His mouth is pressed against mine, his hand palming the back of my head. The words are scooped up with his tongue as I sigh the rest of them in his mouth.

Not having a choice to kiss him or not is a relief. I'd have said no, but maybe I wouldn't have meant it.

This is where I'm happy. This is where I want to be, wrapped up in his arms, breathing him in. It just doesn't mean it's the best place for me.

He breaks the kisses, tapping one on my nose, before pulling away. "Let's try this again. This time, without a hundred-word ramble," he grins.

I clear my throat, my lips still stinging from his delicious assault. "Okay. What I was trying to say is that I think we need to not press this thing between us any farther than it already is. Not right now."

"And . . . why would we do that?"

"We want different things, for one," I sigh, standing up. Making my way to the mantle, I figure it's far enough away from him to think. "You want . . . I don't even know what you want," I admit. "That's a problem." 

"I want you. How hard is that to wrap your head around?"

"You say that, but then you tell me you want to get married, have kids, get a dog . . ."

"I have a dog and she's epic. If I tried to replace her, it would hurt her feelings."

"You know what I mean," I say, rolling my eyes. "You want this cookie-cutter life, and I just don't know that I want that."

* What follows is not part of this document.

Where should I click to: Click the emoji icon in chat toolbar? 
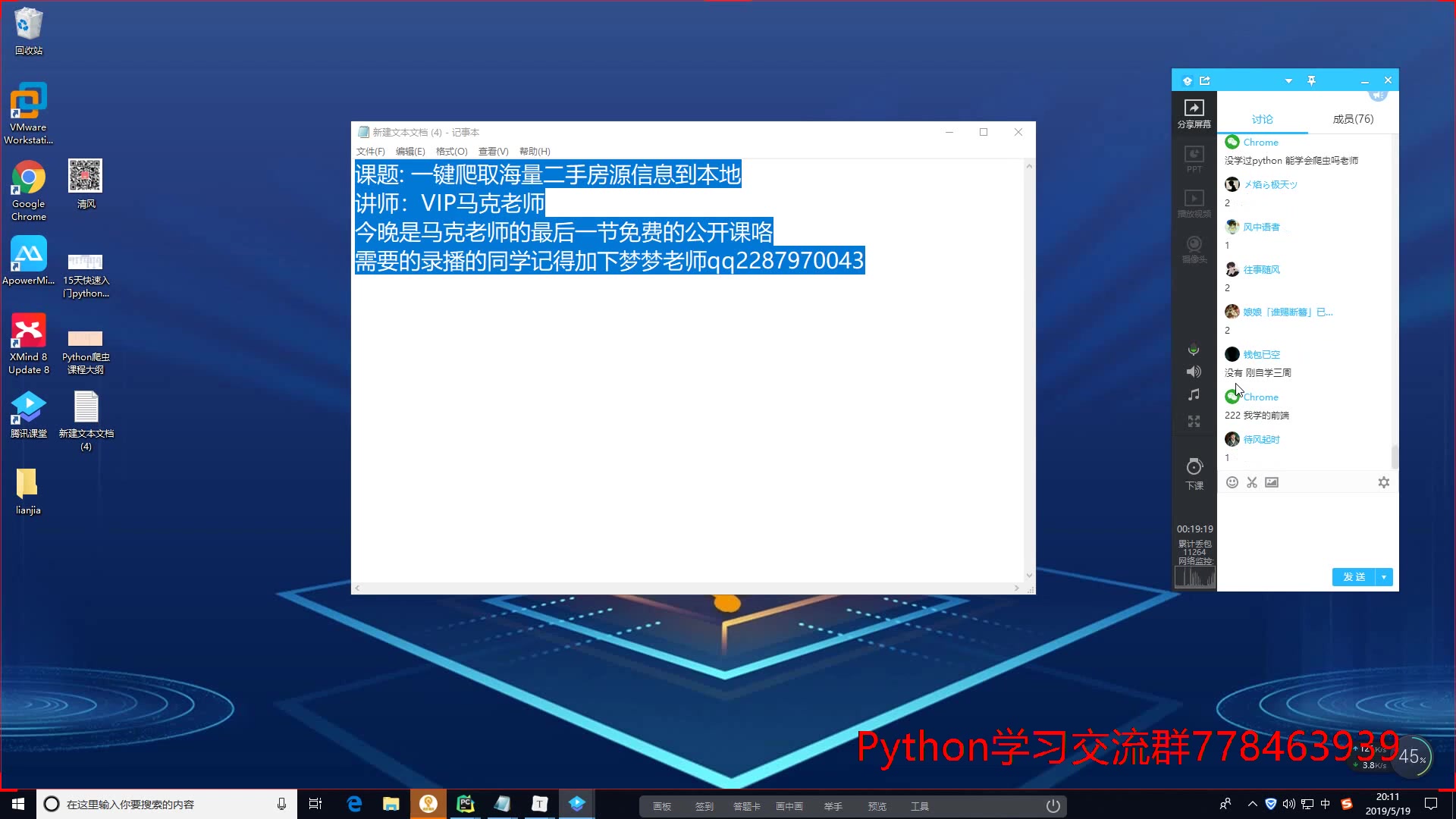pos(1231,482)
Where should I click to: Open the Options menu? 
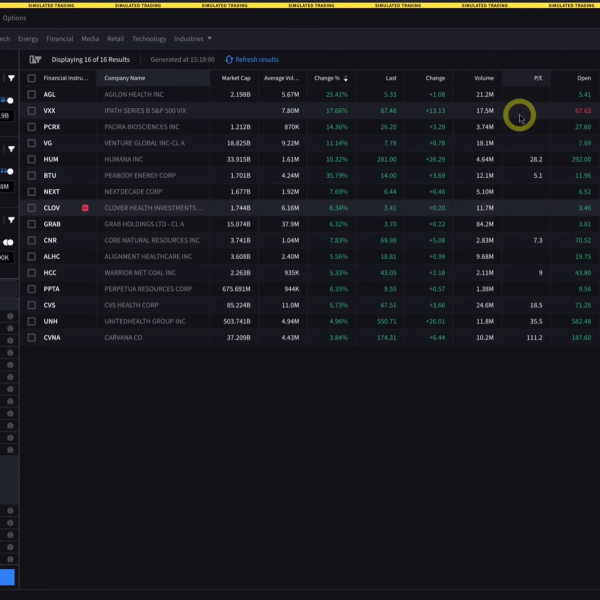click(15, 18)
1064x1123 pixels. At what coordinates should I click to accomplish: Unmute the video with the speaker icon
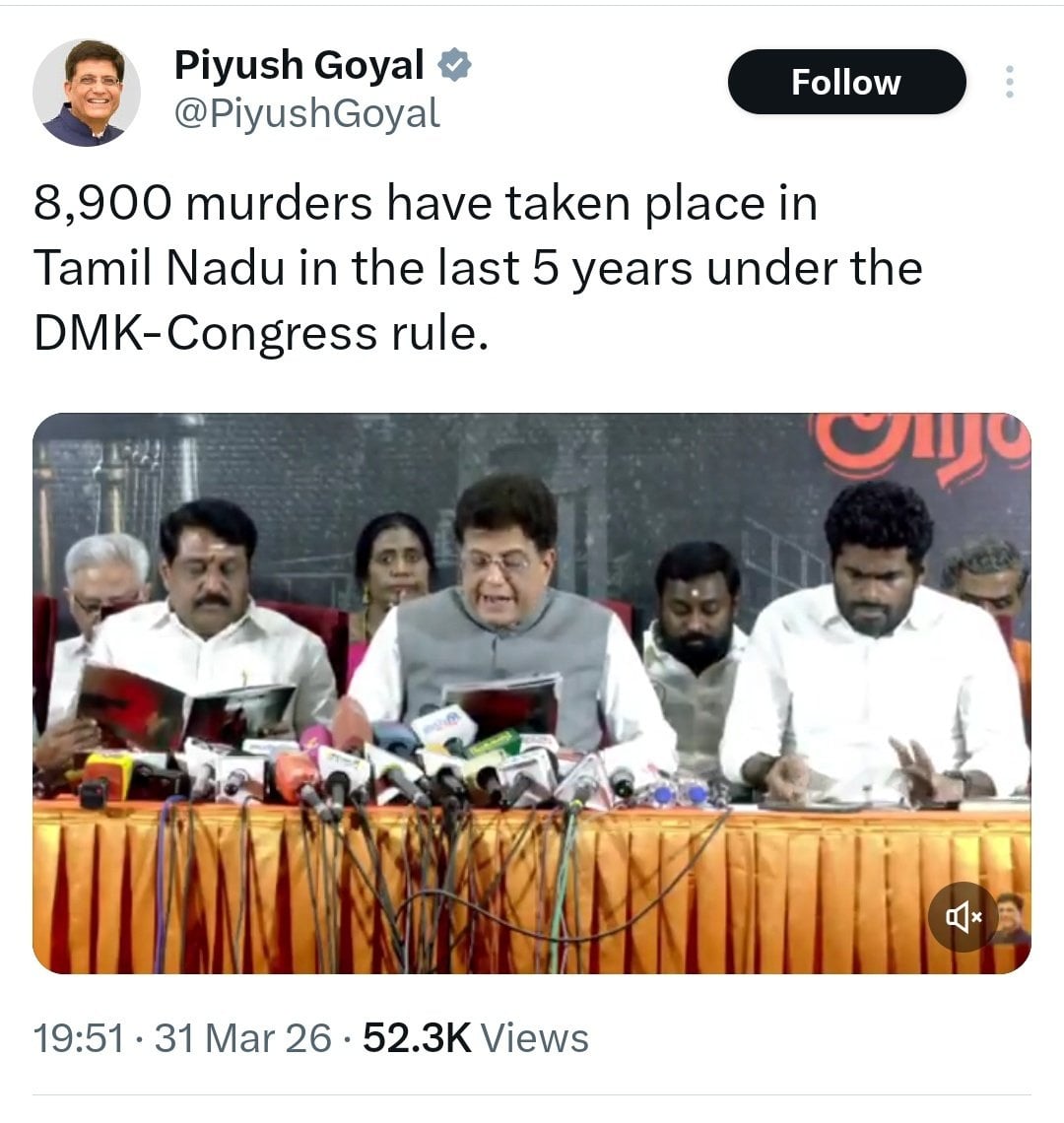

"Why not?" He scoots to the edge of the sofa, resting his elbows on his knees. "You love me. I love you. Maybe we haven't said those things yet, but it's as fact as the day is long."

A soft smile tickles my lips and I sit on the edge of the fireplace stoop to stop the shakiness in my legs. "You say that, and then you say you're going to go trekking all over the country. That's not really conducive to a family lifestyle, Ford."

"I said I might do that," he groans. "Might, as in maybe. Possibly. Not definitely."

"I can tell you I definitely don't want to live that way. I want to live here, with my father, my business, my roots. I don't want a long-distance relationship. I have no interest. Zero." I pick up a magazine and roll it in my hands. "But I know you have to go with your brother."